November 19, 2012
Credit: Credit: Thales Alenia Space
Amy Svitak Bremen, Germany, and Turin, Italy
Europe is not known for lofty ambitions in the field of space exploration. In the grand scheme of things, a robotic mission to the red planet, known as ExoMars, is pretty much it.
That is why some European governments, Germany and Italy among them, see an opening to invest in exploration-enabling technologies that could lead to future robotic—and ultimately human—missions to the Moon.

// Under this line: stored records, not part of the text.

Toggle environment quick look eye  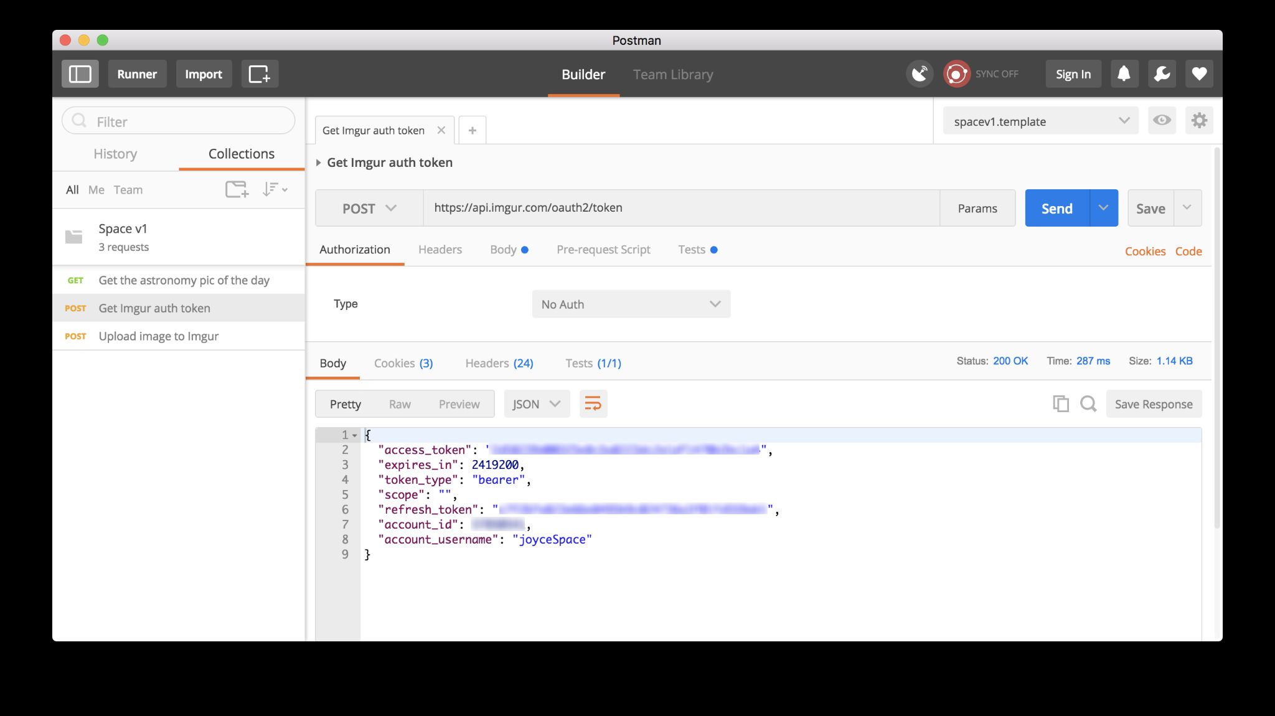pyautogui.click(x=1161, y=121)
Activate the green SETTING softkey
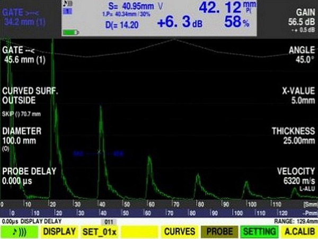This screenshot has width=318, height=239. (x=259, y=232)
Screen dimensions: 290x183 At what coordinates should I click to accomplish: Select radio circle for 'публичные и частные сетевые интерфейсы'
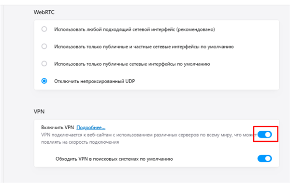pos(44,46)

When the European Space Agency's (ESA's) ruling council meets this week to hash out a multiyear spending plan, one item high on Germany's agenda is funding continued development of a robotic Moon lander that incorporates technologies and hardware for Europe's Automated Transfer Vehicle (ATV). The lander, developed by prime contractor Astrium Space Transportation, could visit the lunar south pole by 2019 if ESA approves the estimated €500 million ($650 million) mission, including €300-350 million for development, manufacturing, test, launch and operations.
Astrium recently completed a preliminary system requirements review of the capability under a €13 million ESA study contracted in 2010, 71% of which was funded by Germany with participation from Spain, Canada, Belgium, Portugal and the Czech Republic.

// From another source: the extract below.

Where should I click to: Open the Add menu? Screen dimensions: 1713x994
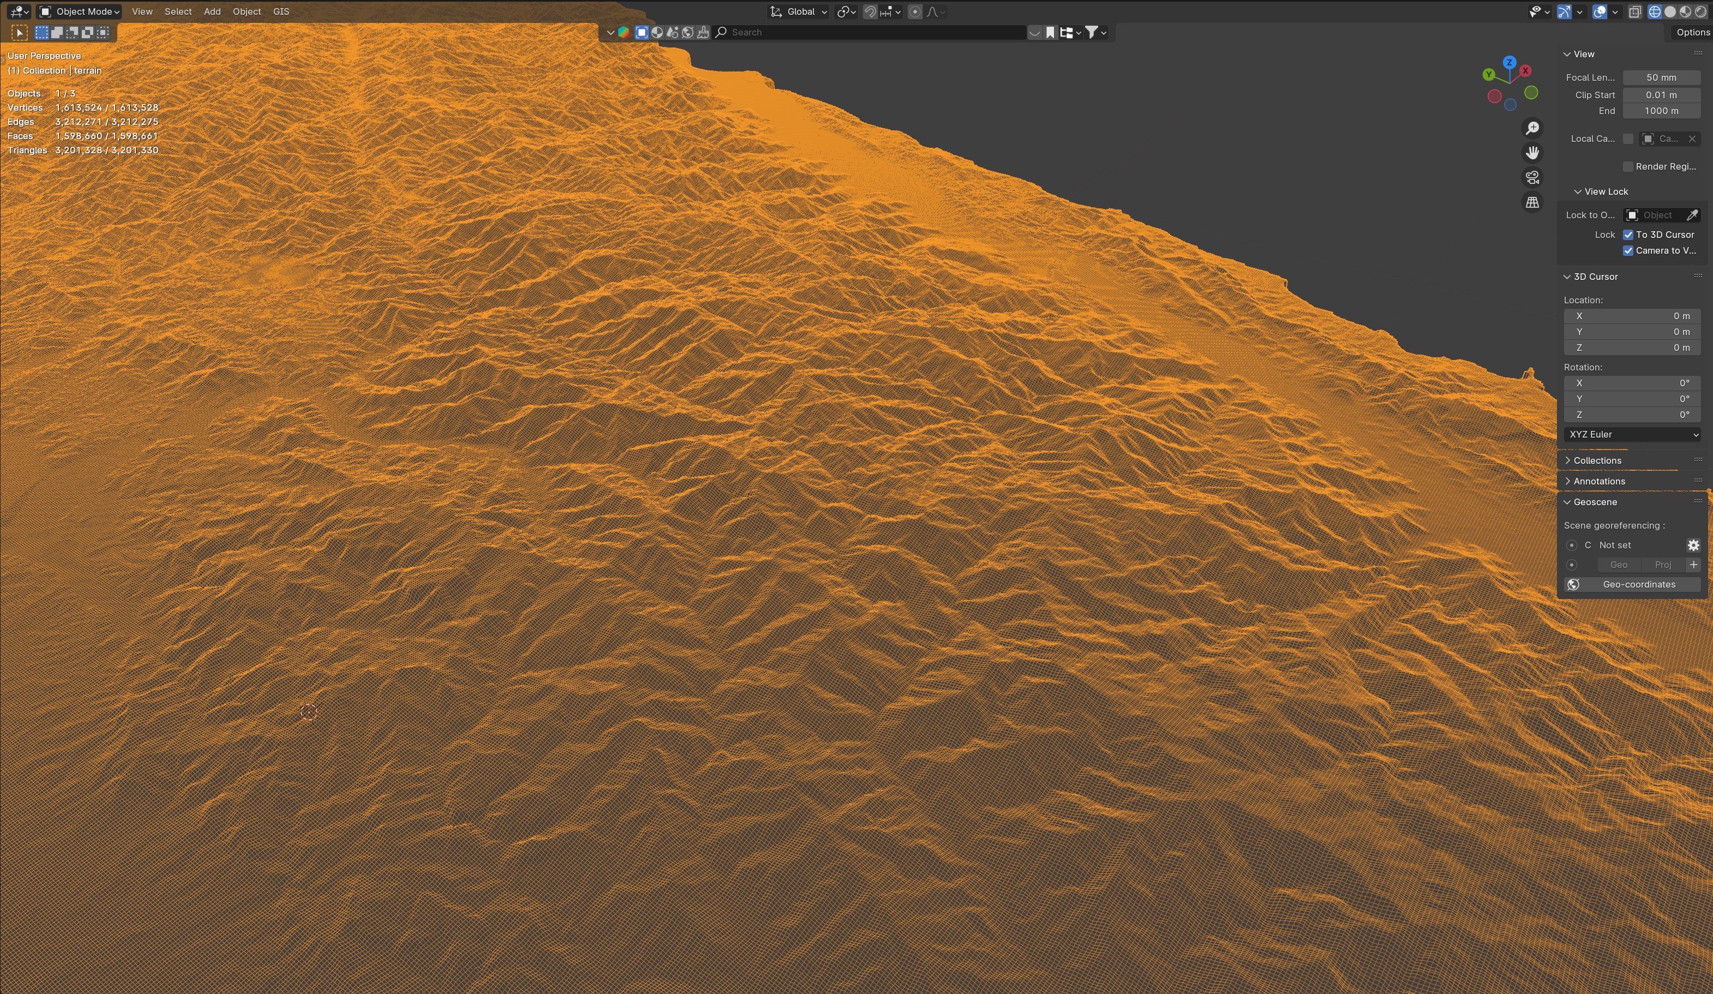tap(212, 12)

The project's next phase calls for ESA member states to pony up another €70-100 million for continued design and development. They must decide on that next month when ESA ministers meet to set a multiyear spending plan.
Astrium officials say at least 11 countries want to support the next phase of the lander's development, and that the project's Phase B2 could go forward with just 70% of proposed funding.
Designed to launch aboard a Soyuz rocket equipped with a Fregat upper stage, the lander is expected to have a mass of 2,300 kg (5,070 lb.) at separation. The half-year mission would use only solar energy for operation on the lunar surface, where the lander's robotic arm would place a small Moon rover and various stationary experiments on the surface to conduct scientific research. Results gathered in situ would be transmitted to Earth to provide an initial understanding of the Moon's polar region, as well as supply basic information for future human exploration missions.